A Jesucristo casi sólo se le recuerda por su martirio en la cruz. Muy pocos hablan de í‰l como el hombre que predicó con el ejemplo la solidaridad entre los seres humanos. Acaso por los sentimientos de culpa inducidos por el judeocristianismo, la mayoría de creyentes hace énfasis en la crucifixión como su mayor acto de amor. Es un amor que surge del martirio, del dolor y de la crueldad, que nos ha enseñado a darnos golpes en el pecho, a sentir que sólo mediante el castigo los seres humanos seremos redimidos. De ahí que evocando a Jesucristo se permitan tantas injusticias en el mundo.
A Jesucristo habría que verlo desde una perspectiva humana: fue un hombre de carne y hueso, tan humano que murió crucificado por sus actividades político-sociales. Desafiar al poder, a los mercaderes, le costó la condena de un sistema de poder corrupto, injusto y cruel.
Jesucristo encarna no sólo el sacrificio sino antes bien la aspiración elemental de todo ser humano por ser libres, justos y solidarios. Quien crea en Jesucristo y predique su palabra, tiene la obligación moral y ética de actuar en la práctica con aquellos principios y postulados del más célebre y universal de los libertadores de la humanidad.
Desde Jesucristo hasta la fecha, la vida, afortunadamente, nos ha dado también a personajes que con sus actos han perpetuado de alguna manera esos sentimientos que hicieron de aquél un líder indiscutido.
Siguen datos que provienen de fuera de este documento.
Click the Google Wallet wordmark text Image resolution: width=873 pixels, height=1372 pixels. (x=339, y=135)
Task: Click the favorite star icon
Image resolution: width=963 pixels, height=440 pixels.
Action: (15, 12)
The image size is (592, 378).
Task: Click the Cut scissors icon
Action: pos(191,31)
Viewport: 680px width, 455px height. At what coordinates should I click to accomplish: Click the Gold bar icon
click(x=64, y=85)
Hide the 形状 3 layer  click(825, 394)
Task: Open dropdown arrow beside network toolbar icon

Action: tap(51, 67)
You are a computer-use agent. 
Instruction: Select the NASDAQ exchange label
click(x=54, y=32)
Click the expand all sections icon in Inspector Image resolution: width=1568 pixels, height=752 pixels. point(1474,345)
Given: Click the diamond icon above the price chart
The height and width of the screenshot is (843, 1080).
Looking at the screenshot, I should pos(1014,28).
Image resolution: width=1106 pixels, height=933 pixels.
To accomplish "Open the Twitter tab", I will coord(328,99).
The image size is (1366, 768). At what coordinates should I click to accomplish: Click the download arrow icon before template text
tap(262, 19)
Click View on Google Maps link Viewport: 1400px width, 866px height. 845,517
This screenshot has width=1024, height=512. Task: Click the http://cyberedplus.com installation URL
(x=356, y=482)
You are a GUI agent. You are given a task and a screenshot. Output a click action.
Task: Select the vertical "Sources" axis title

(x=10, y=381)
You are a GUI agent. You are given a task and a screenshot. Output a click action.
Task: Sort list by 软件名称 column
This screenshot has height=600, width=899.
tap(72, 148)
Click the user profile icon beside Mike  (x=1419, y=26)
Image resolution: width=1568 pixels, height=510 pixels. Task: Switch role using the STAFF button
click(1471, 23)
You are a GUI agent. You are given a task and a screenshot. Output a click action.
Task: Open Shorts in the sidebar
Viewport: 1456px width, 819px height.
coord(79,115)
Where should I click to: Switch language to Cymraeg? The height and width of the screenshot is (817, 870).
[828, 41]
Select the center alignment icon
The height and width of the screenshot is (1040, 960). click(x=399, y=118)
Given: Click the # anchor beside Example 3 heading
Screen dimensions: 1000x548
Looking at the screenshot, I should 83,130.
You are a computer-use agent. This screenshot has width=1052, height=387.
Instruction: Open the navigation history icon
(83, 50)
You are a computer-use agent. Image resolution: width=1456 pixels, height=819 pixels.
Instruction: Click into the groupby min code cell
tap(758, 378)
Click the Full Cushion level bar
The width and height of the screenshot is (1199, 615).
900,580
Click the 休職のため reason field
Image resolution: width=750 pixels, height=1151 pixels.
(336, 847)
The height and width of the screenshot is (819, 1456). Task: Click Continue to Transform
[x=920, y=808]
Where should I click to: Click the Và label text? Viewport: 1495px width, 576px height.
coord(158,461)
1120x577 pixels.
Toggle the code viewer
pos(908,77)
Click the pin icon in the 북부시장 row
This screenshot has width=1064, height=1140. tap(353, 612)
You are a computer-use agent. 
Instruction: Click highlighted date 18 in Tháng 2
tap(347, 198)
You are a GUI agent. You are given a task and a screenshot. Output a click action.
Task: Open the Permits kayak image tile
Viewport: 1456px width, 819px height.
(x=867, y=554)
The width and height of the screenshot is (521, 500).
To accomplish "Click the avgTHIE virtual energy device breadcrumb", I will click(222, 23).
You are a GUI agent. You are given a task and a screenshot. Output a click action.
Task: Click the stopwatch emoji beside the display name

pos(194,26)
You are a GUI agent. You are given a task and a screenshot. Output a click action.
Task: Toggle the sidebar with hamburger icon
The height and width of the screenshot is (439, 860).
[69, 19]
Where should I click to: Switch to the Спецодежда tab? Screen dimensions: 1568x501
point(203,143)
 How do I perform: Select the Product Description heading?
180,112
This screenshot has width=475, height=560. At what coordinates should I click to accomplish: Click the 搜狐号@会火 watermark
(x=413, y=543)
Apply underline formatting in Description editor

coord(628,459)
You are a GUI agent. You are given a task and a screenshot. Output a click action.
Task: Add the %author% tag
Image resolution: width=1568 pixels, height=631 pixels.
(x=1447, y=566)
Quién no recuerda a un Espartaco redimiendo a su pueblo ante la barbarie del imperio romano, a Bolívar construyendo la Patria Grande desde el Sur de América, a Martí batallando con las ideas en el corazón mismo del imperio estadounidense, a Gandhi y su práctica de la no violencia, a Mandela liberando a Sudáfrica del racismo y la discriminación, a Guevara internacionalizando la emancipación de los pueblos y, así, una extensa lista de Hombres (con mayúscula) cuyo legado es cabal ejemplo de sacrificio por la libertad, la justicia y la solidaridad humanas.
Pero en esta era cristiana, que ya sobrepasa los dos mil años, acaso Fidel Castro sea excepcionalmente quien mejor encarna estos valores y principios que han empujado las luchas milenarias por un mundo mejor. La suya es una vida cuyo legado humanista acaso sólo alcance a ser comprendido en su justa dimensión cuando el tiempo y la historia terminen dándole la razón, lo cual no está lejos, aunque hoy sea difícil concebirlo con claridad, pues la atrocísima dinámica (si es que vale el término «dinámica») del capitalismo ha atrofiado incluso a mentes brillantes que no ven (o no quieren ver) en él al icono indiscutido de la liberación humana de nuestros tiempos, pues no sólo ha salido indemne de sus batallas contra el imperio sino que ha demostrado en la práctica que el ser humano no es una máquina de consumo (como un traganíquel) y que al sistema voraz de explotación capitalista puede anteponérsele otro donde los seres humanos y la vida sean la prioridad antes que la acumulación desmedida de riqueza y la producción de armas nucleares, por ejemplo.
Fidel ha concluido una etapa al frente de la Revolución cubana, pero sin abandonar la lucha: continuará aportando con su pluma lúcida y categórica. Su distancia como cabeza visible de un Pueblo y su Revolución y lo hace invicto. Que digna transición para un gladiador como él.